Strategic planning doesn’t have to be a daunting and lengthy process. The goal is really a simple one: to help you understand your world and build a road map to guide your efforts. There are many painless ways to achieve the results that you want.

We’d like to share one easy tool for team participation and engagement. Whether you’re in a business, academic, or non-profit environment, you are facing a competitive environment where money and resources are scarce. This analysis tool can help you focus your attention on the specific success factors that are right for your team.

The tool is called a SWOT analysis. SWOT stands for Strengths and Weaknesses, Opportunities and Threats. Here’s what it means:

  • Strengths are those positive internal attributes that strengthen your business or team. You can develop plans to capitalize on those strengths.
  • Weaknesses are those negative internal attributes that are working against your success. You can shore up those weaknesses so they don’t stop your success.
  • Opportunities are those external conditions that can have a positive effect on your goals. These opportunities can point you in the right direction.
  • Threats are those external conditions that can have a negative effect on your goals. These threats will affect you less if you can identify and minimize them.

How long will it take? You can do a simple SWOT analysis easily in sixty minutes.

There are many different ways to conduct a SWOT analysis; a large corporation will do this very differently than a small non-profit. We’ve given you some valuable how-to information below in the Now It’s Your Turn section so you can choose your method.

A rigid technique is less important than a well-imagined result. The important outcome of a SWOT is your understanding of the particular strengths you can count on, the pitfalls you might be facing, and the outside forces that might seriously change the landscape going forward.

What Does a SWOT Analysis Look Like?

We thought it would be helpful to show you a sample SWOT analysis for a business you can easily visualize: a small independent bookstore in a university town. The store owner brought the team together to think about how the bookstore could survive during the continuing financial downturn. After an hour of brainstorming, this is the SWOT analysis they developed.


Who Benefits from a SWOT Analysis?

Everyone who participated got something valuable from the exercise. The owner got enough actionable information to guide his planning efforts over the next 2 years. Once he developed the strategic plan, he posted it on the back office wall so that everyone could see it. The team members understood for the first time the challenges the bookstore owner was facing. They felt more engaged in the store’s success, and started suggesting additional opportunities the owner might try to build his business.

“Planning is bringing the future into the present so that you can do something about it now.” — Alan Lakein

Now It’s Your Turn

1. Take a look at these websites to learn about SWOT analysis. We’ve provided general information as well as some examples of how it’s used in academia.

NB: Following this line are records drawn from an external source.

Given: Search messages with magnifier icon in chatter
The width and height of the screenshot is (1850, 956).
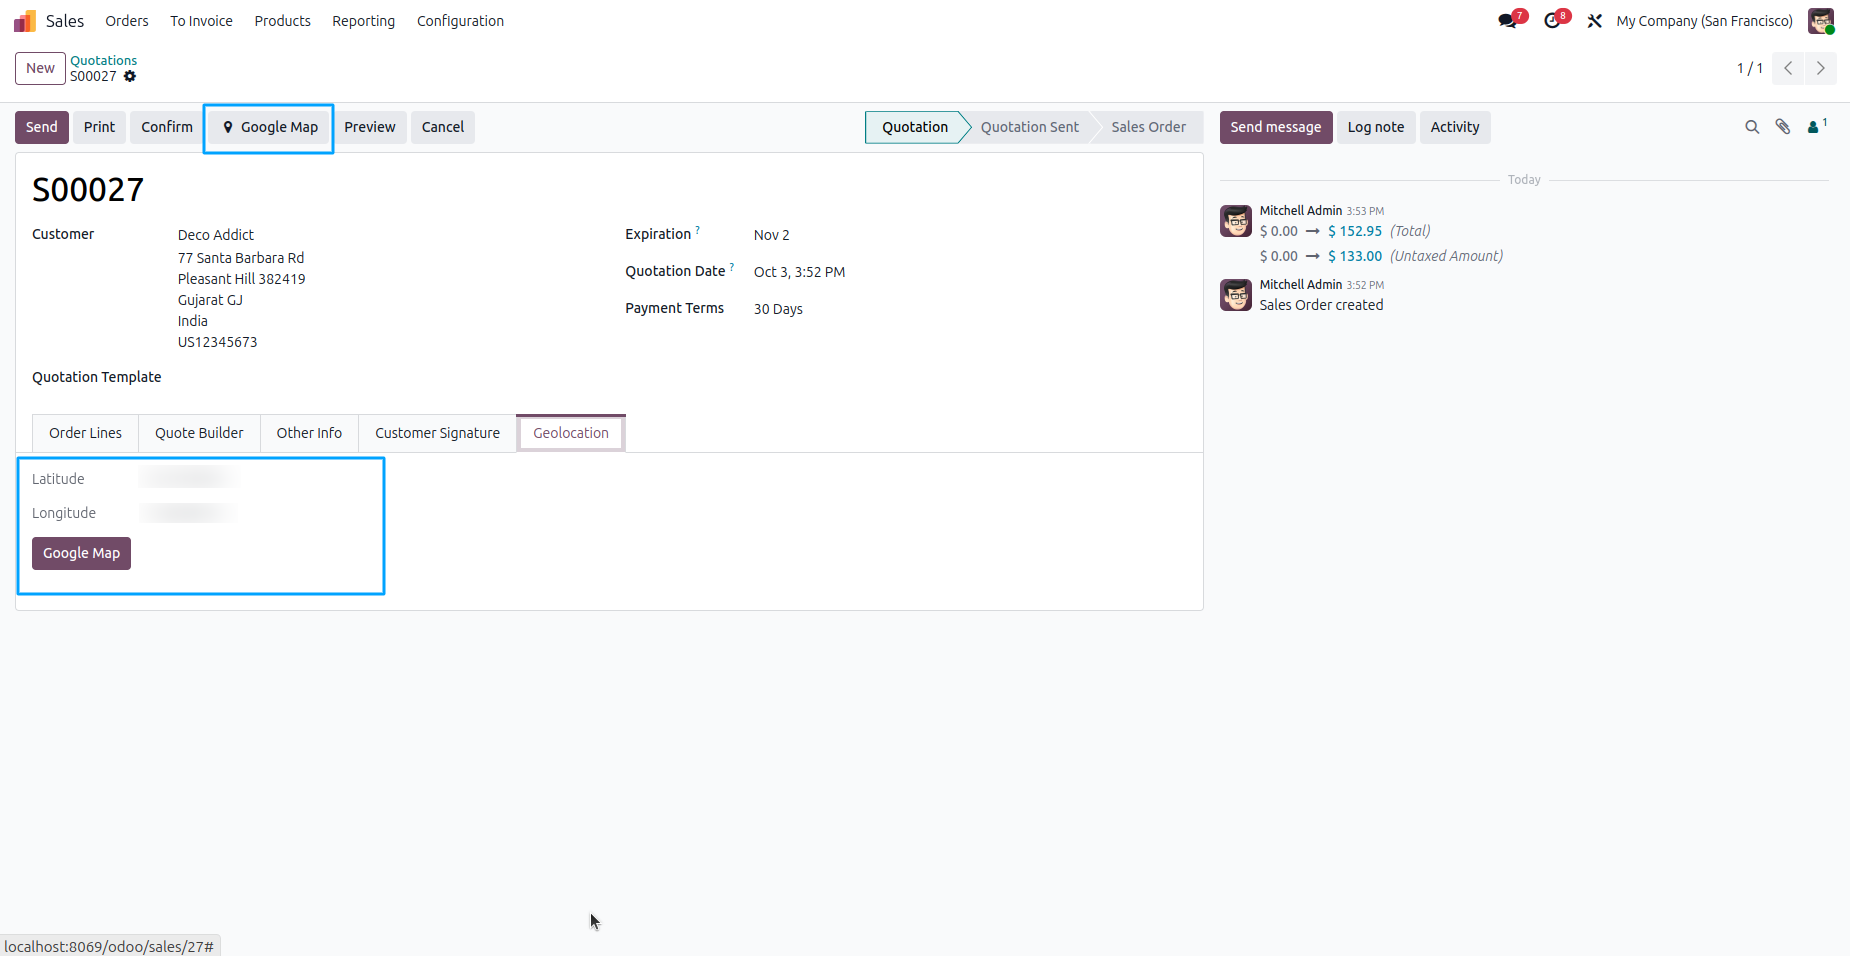Looking at the screenshot, I should (1752, 127).
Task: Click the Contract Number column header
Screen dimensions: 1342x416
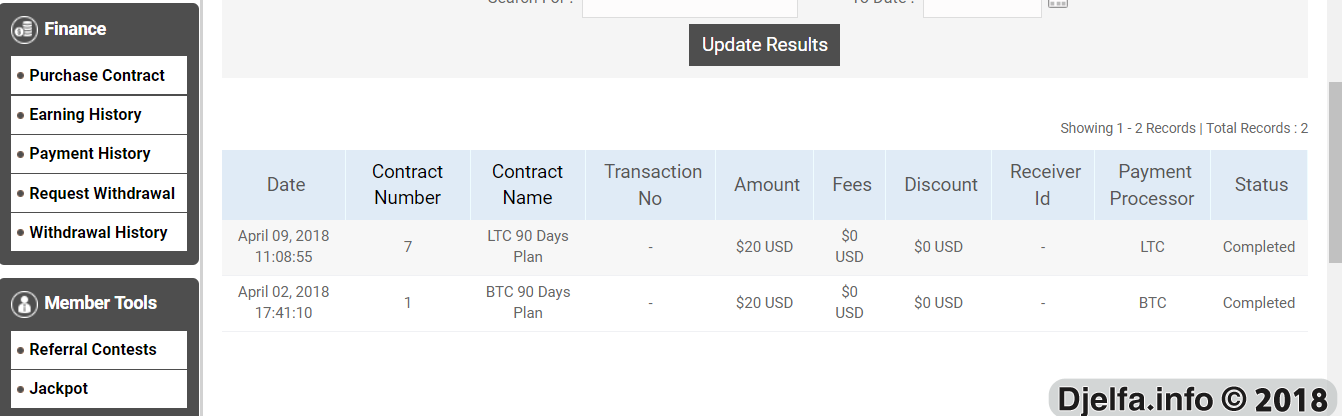Action: pos(407,185)
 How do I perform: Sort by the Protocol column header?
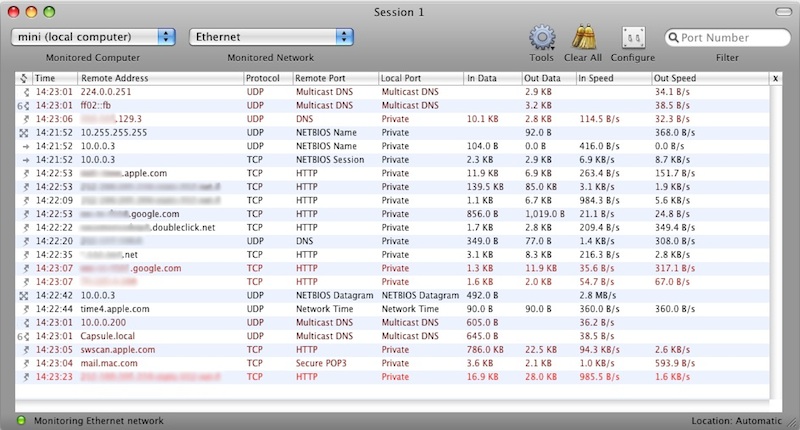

  • How To Do a SWOT Analysis
  • SWOT Analysis Resource Page from Idaho State University (http://www.isu.edu/acadaff/swot/index.shtml)
  • Strategic Planning Example from SUNY Plattsburgh (http://www.plattsburgh.edu/intranet/planning/strategic/reports.php)

2. Try conducting a SWOT analysis. Don’t limit it to the workplace; you can just as easily provide valuable planning support to the board of your non-profit or to your child’s school. In fact, you can use it to plan your own career development!